As usual, we will split the dataset for training and testing:
from sklearn.model_selection import train_test_split
housing_df_reordered = housing_df[[label] + training_features]
training_df, test_df = train_test_split(housing_df_reordered,
test_size=0.2)
- Once we have these datasets, we will proceed to construct a linear regressor:
from sklearn.linear_model import LinearRegression
regression = LinearRegression()
training_features = ['crim', 'zn', 'indus', 'chas', 'nox',
'rm', 'age', 'dis', 'tax', 'ptratio', 'lstat']
model = regression.fit(training_df[training_features],
training_df['medv'])
We start by constructing an estimator (in this case, linear regression) and fit the model by providing the matrix of training values, (training_df[training_features]), and the labels, (raining_df['medv']).
- After fitting the model, we can use it to get predictions for every row in our testing dataset. We do this by appending a new column to our existing testing dataframe:
test_df['predicted_medv'] = model.predict(test_df[training_features])
test_df.head()
The preceding code displays the following output:
- It's always useful to check our predictions graphically. One way to do this is by plotting the predicted versus actual values as a scatterplot:
test_df[['medv', 'predicted_medv']].plot(kind='scatter',
x='medv',
y='predicted_medv')
The preceding code displays the following output:
Note how the values are located mostly on the diagonal. This is a good sign, as a perfect regressor would yield all data points exactly on the diagonal (every predicted value would be exactly the same as the actual value).
- In addition to this graphical verification, we obtain an evaluation metric that tells us how good our model is at predicting the values. In this example, we use R-squared evaluation metrics, as explained in the previous section, which is available in scikit-learn.

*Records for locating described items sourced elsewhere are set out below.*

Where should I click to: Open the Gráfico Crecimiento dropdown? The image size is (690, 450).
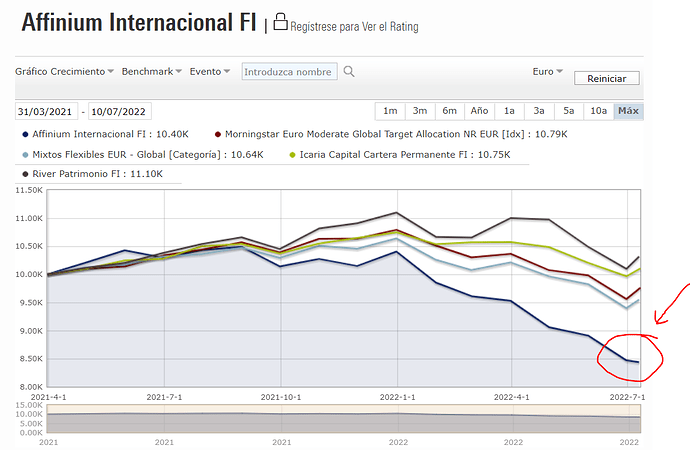pyautogui.click(x=64, y=72)
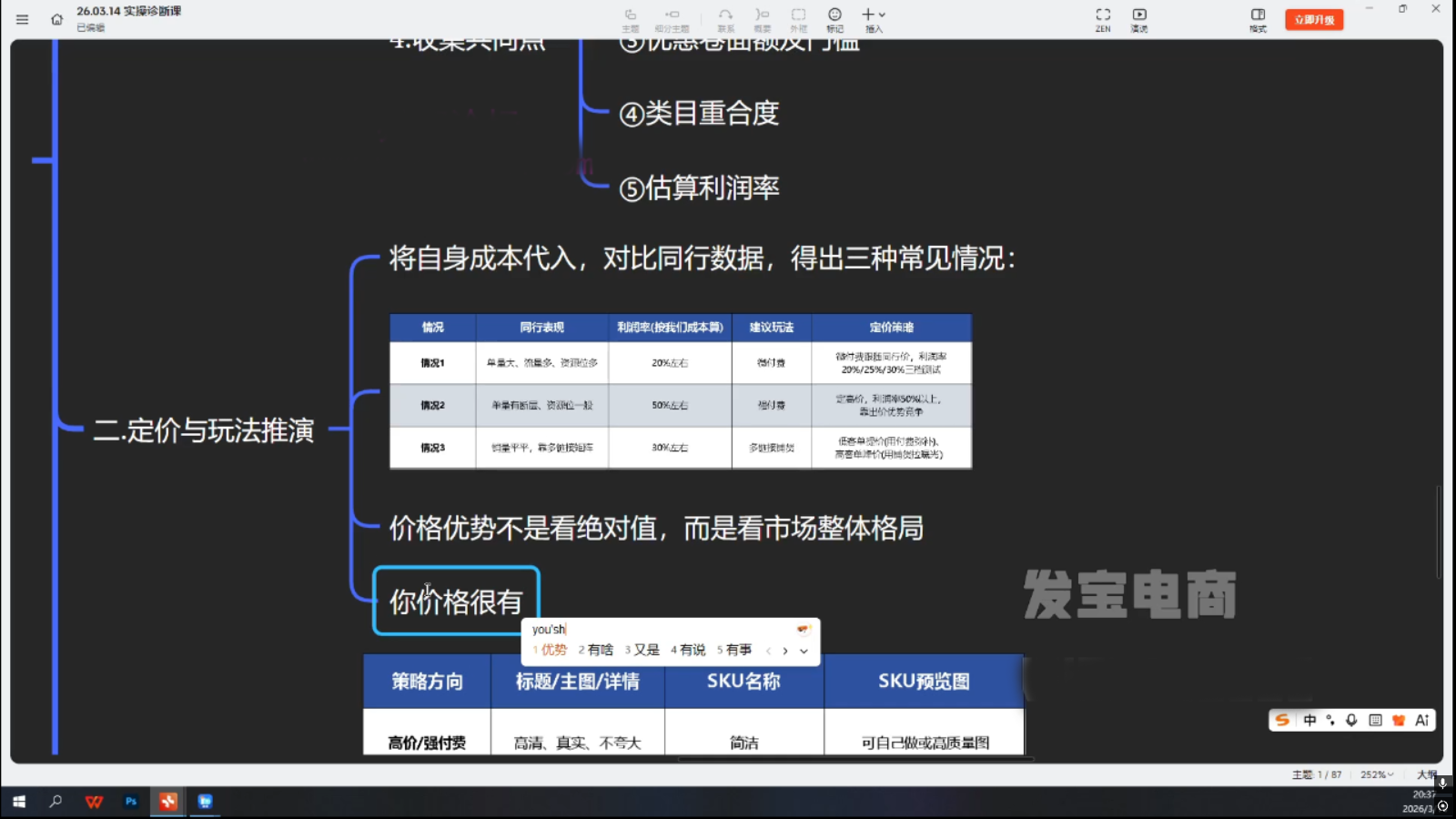Toggle Sogou punctuation mode button
The image size is (1456, 819).
[x=1330, y=720]
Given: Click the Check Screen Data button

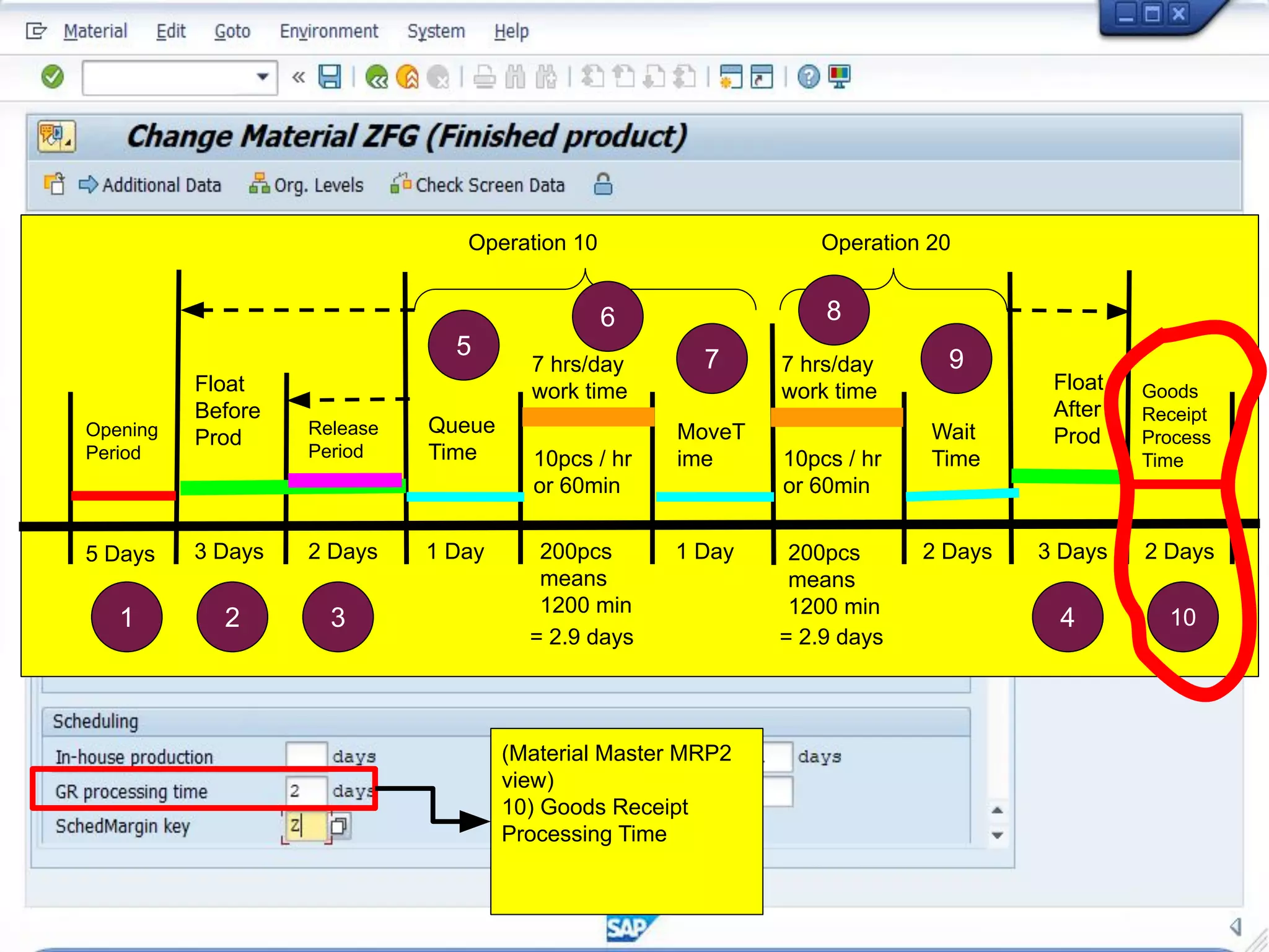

Let's look at the following code block:
from sklearn.metrics import r2_score
r2_score(test_df['medv'], test_df['predicted_medv'])
0.695
A value near 0.7 is a decent value. If you want to get a sense of what a good R2 correlation is, we recommend you play this game: http://guessthecorrelation.com/.
Our linear model will create a predicted price by multiplying the value of each feature by a coefficient and adding up all these values, plus an independent term, or intercept.
We can find the values of these coefficients and intercept by accessing the data members in the model instance variable:
model.coef_
array([-7.15121101e-02, 3.78566895e-02, -4.47104045e-02, 5.06817970e+00,
-1.44690998e+01, 3.98249374e+00, -5.88738235e-03, -1.73656446e+00,
1.01325463e-03, -6.18943939e-01, -6.55278930e-01])
model.intercept_
32.20
It is usually very convenient to examine the coefficients of the different variables as they can be indicative of the relative importance of the features in terms of their independent predictive ability.
By default, most linear regression algorithms such as scikit-learn or Spark will automatically do some degree of preprocessing (for example, it will scale the variables to prevent features with large values from introducing bias). Additionally, these algorithms support regularization parameters and provide you with options to choose the optimizer that's used to efficiently search for the coefficients that maximize the R2 score (or minimize the loss function).